→ AUSZUG ZUM LESEN
╭──
Introduction
Introduction Statistics Contact Development Disclaimer Help
# taz.de -- Hamburg-Fan über Liebe zu beiden Clubs: „Hab’ zwei Fußballher…
> Derby-Zeit: HSV oder der FC St. Pauli? Wer Hamburg und den Fußball liebt,
> muss sich entscheiden. Bernd Volkens weigert sich. Er ist Anhänger beider
> Vereine.
Bild: Mag beide Hamburger Vereine: Bernd Volkens
taz: Bernd, wann wirst du am Sonntag jubeln – wenn der HSV das Derby
gewinnt oder der FC St. Pauli?
Bernd Volkens: Beim FC St. Pauli fiebere ich ein Fünkchen mehr mit, auch
wenn mir die Antwort nicht leicht fällt. Ich würde mich für beide Vereine
freuen.
Das geht, weil du Fan beider Vereine bist. Klingt paradox – die Rivalität
zwischen den Clubs hat lange Tradition, die Fanszenen unterscheiden sich
sehr. Für dich kein Widerspruch?
╰──
→ DATENAUSZÜGE
╭──
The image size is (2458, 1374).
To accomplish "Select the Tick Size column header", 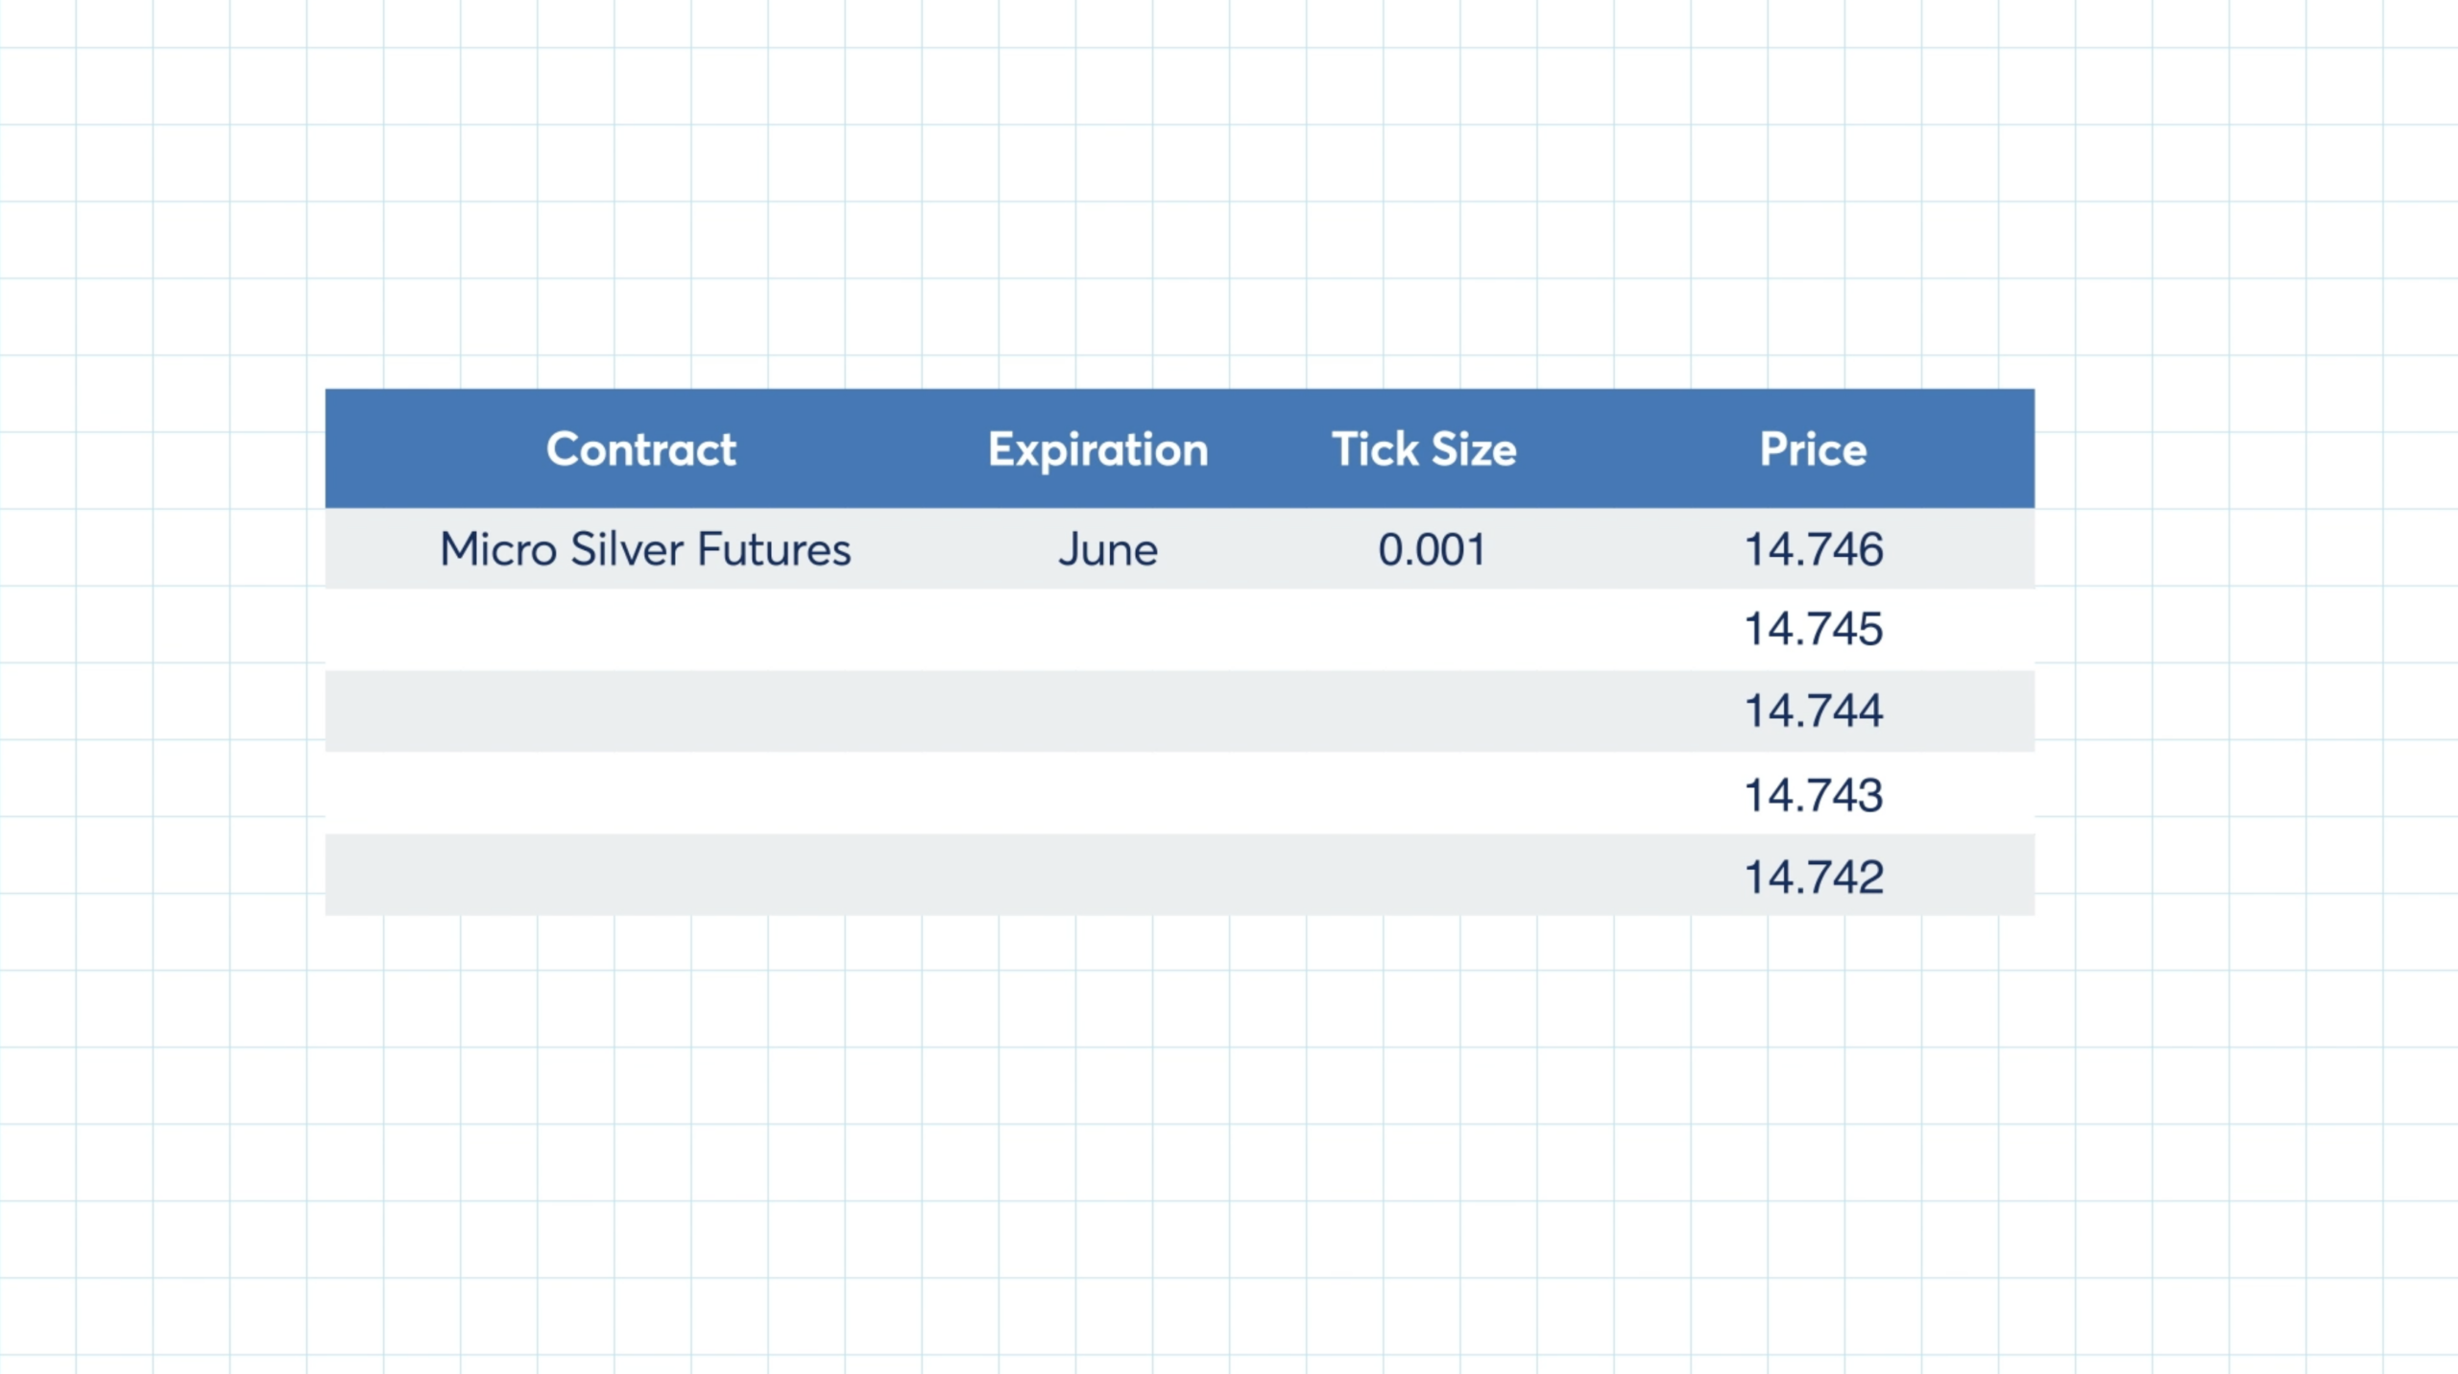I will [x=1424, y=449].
╰──
╭──
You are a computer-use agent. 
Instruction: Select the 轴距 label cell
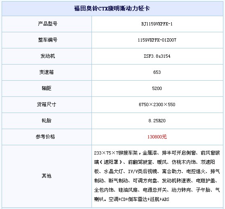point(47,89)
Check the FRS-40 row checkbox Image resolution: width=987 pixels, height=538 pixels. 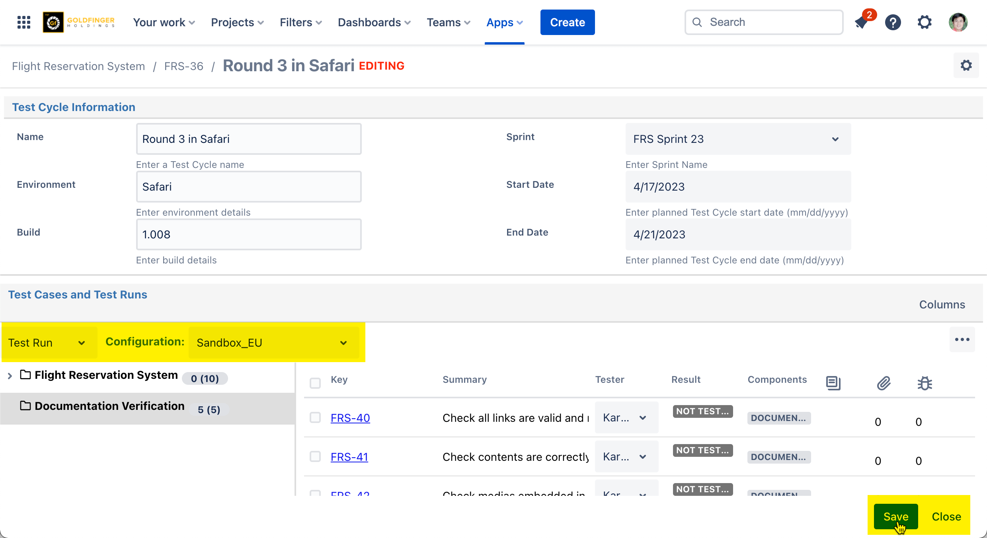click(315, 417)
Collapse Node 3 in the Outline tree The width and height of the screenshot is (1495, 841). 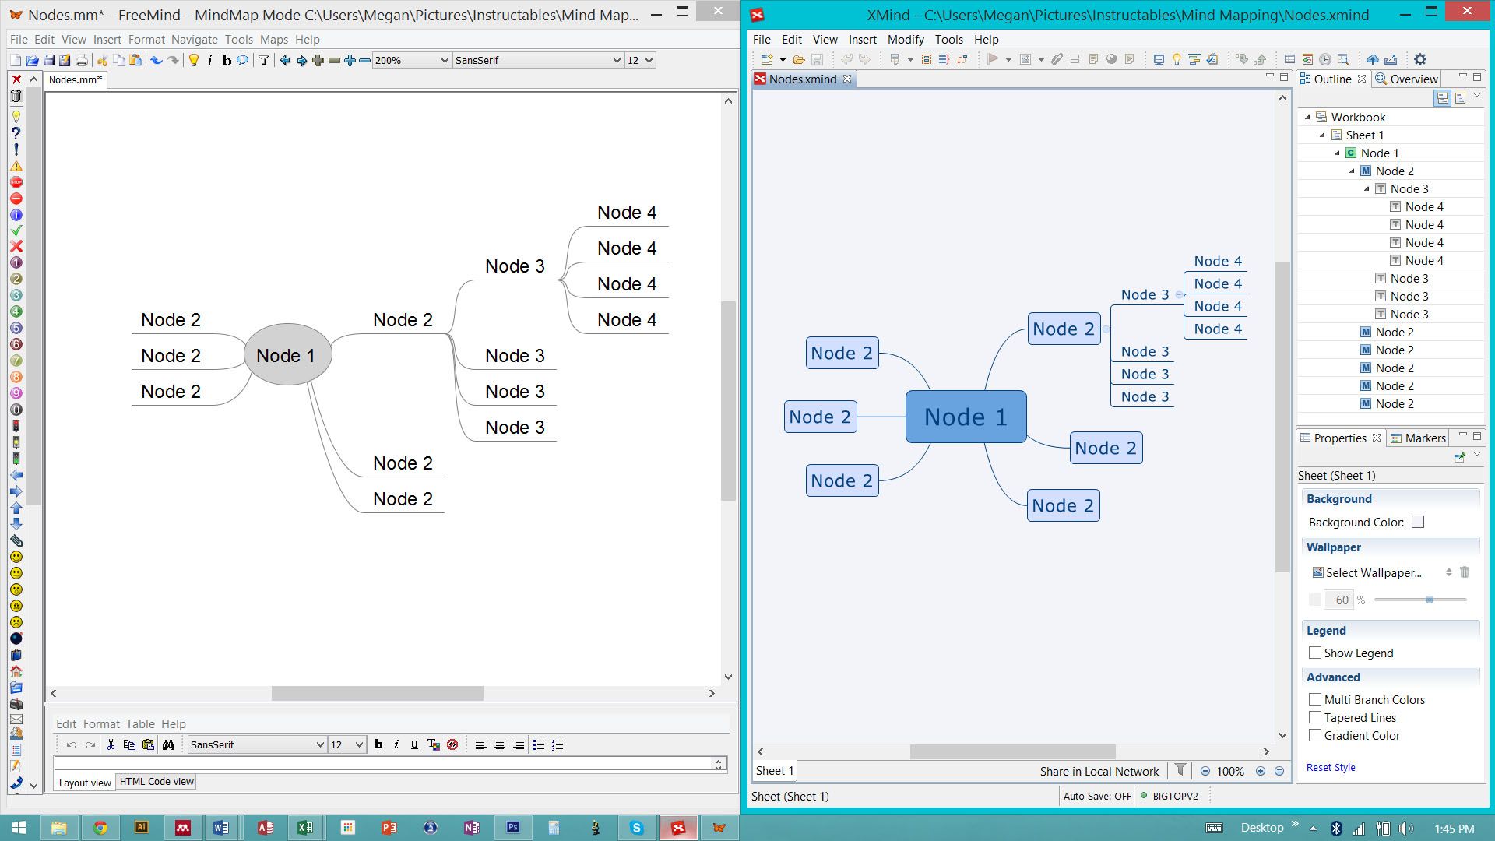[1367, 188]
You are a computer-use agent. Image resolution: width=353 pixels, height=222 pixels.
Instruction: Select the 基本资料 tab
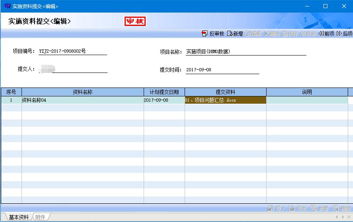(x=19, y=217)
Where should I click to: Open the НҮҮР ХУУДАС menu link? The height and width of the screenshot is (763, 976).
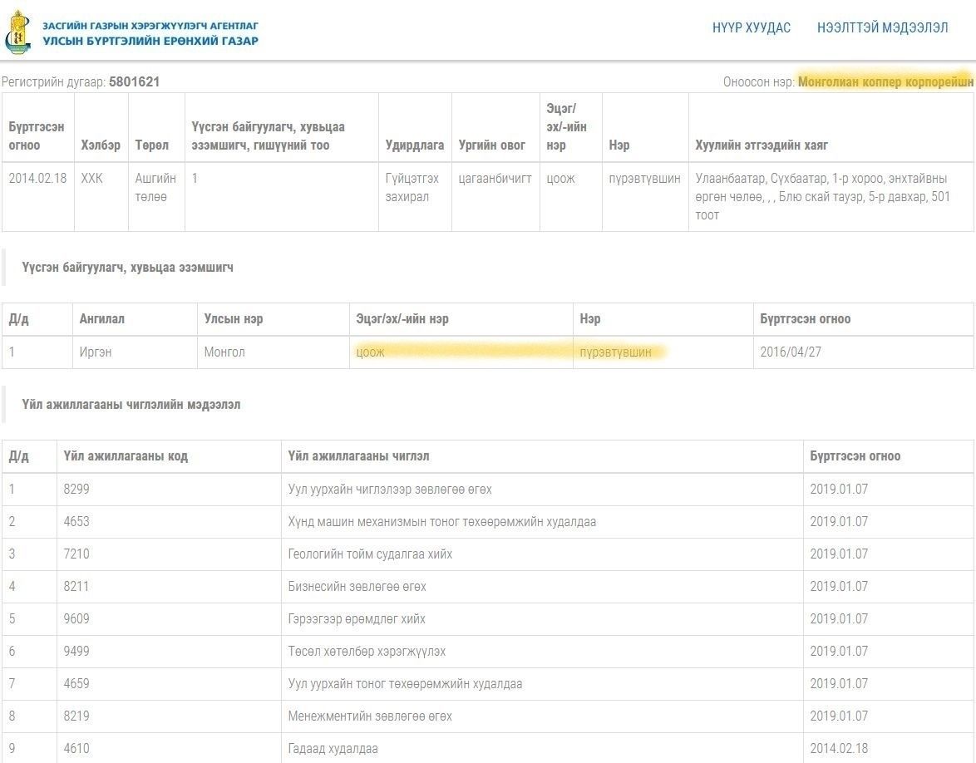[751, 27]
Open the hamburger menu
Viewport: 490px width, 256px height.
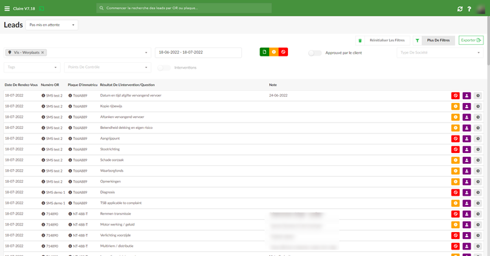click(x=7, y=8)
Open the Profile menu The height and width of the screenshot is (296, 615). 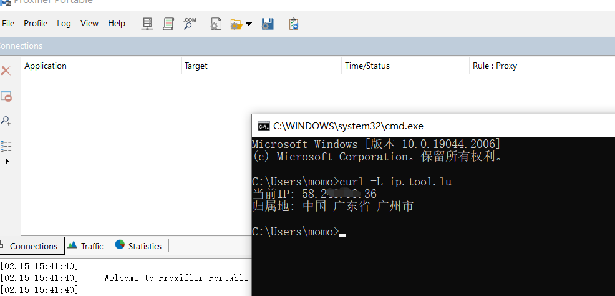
╰──
╭──
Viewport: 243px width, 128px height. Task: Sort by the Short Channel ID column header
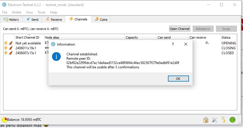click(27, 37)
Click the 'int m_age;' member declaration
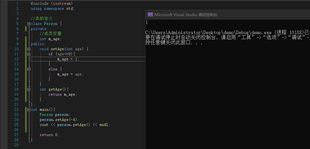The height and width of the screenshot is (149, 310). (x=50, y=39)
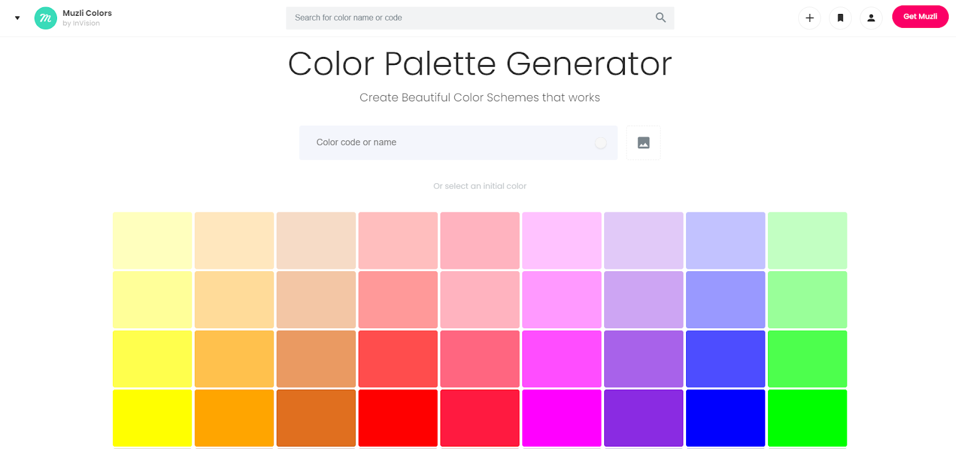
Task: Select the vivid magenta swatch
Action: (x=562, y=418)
╰──
→ DEINE ANWEISUNGEN
Gib die Stelle aus dem Interview mit dem Hamburg-Fan wortgetreu aus, und zwar zwischen „Das geht, weil“ und „dich kein Widerspruch?“, beide eingeschlossen. Die Daten stammen aus einer anderen Quelle.

→ SCHRIFTLICHE ANTWORT
Das geht, weil du Fan beider Vereine bist. Klingt paradox – die Rivalität
zwischen den Clubs hat lange Tradition, die Fanszenen unterscheiden sich
sehr. Für dich kein Widerspruch?